Please copy each of the records below word for word, keeping every line in its original order.

━━━━━━━━━━

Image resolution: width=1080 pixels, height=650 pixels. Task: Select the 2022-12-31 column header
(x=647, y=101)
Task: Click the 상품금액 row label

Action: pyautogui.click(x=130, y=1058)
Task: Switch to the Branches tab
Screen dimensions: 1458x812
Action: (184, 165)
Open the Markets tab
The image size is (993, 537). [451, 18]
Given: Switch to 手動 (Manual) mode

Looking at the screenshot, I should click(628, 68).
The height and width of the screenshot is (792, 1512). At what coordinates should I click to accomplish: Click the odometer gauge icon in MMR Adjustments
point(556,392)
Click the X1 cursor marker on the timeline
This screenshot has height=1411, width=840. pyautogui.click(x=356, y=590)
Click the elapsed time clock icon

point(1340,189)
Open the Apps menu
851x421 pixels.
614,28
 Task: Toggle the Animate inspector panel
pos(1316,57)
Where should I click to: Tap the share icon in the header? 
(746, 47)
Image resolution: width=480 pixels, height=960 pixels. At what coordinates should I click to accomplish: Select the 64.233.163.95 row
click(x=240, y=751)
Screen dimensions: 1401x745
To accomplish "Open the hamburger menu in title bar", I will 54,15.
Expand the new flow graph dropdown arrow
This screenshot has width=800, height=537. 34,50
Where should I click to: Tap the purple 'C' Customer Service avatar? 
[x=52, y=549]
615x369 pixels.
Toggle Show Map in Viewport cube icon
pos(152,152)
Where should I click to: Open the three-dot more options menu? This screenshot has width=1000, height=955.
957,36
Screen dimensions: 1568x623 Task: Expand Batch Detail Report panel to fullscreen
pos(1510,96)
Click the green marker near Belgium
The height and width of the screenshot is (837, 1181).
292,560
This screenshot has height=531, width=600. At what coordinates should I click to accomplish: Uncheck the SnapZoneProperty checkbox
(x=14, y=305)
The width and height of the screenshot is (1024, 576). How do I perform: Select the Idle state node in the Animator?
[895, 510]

━━━━━━━━━━

● **Worked answer**
Image resolution: width=1080 pixels, height=650 pixels. Task: Select the 2022-12-31 column header
(x=647, y=101)
Task: Click the 상품금액 row label

Action: pyautogui.click(x=130, y=1058)
Task: Switch to the Branches tab
Screen dimensions: 1458x812
Action: (184, 165)
Open the Markets tab
The image size is (993, 537). [451, 18]
Given: Switch to 手動 (Manual) mode

Looking at the screenshot, I should click(628, 68).
The height and width of the screenshot is (792, 1512). At what coordinates should I click to accomplish: Click the odometer gauge icon in MMR Adjustments
point(556,392)
Click the X1 cursor marker on the timeline
This screenshot has height=1411, width=840. pyautogui.click(x=356, y=590)
Click the elapsed time clock icon

point(1340,189)
Open the Apps menu
851x421 pixels.
614,28
 Task: Toggle the Animate inspector panel
pos(1316,57)
Where should I click to: Tap the share icon in the header? 
(746, 47)
Image resolution: width=480 pixels, height=960 pixels. At what coordinates should I click to accomplish: Select the 64.233.163.95 row
click(x=240, y=751)
Screen dimensions: 1401x745
To accomplish "Open the hamburger menu in title bar", I will 54,15.
Expand the new flow graph dropdown arrow
This screenshot has width=800, height=537. 34,50
Where should I click to: Tap the purple 'C' Customer Service avatar? 
[x=52, y=549]
615x369 pixels.
Toggle Show Map in Viewport cube icon
pos(152,152)
Where should I click to: Open the three-dot more options menu? This screenshot has width=1000, height=955.
957,36
Screen dimensions: 1568x623 Task: Expand Batch Detail Report panel to fullscreen
pos(1510,96)
Click the green marker near Belgium
The height and width of the screenshot is (837, 1181).
292,560
This screenshot has height=531, width=600. At what coordinates should I click to accomplish: Uncheck the SnapZoneProperty checkbox
(x=14, y=305)
The width and height of the screenshot is (1024, 576). How do I perform: Select the Idle state node in the Animator?
[895, 510]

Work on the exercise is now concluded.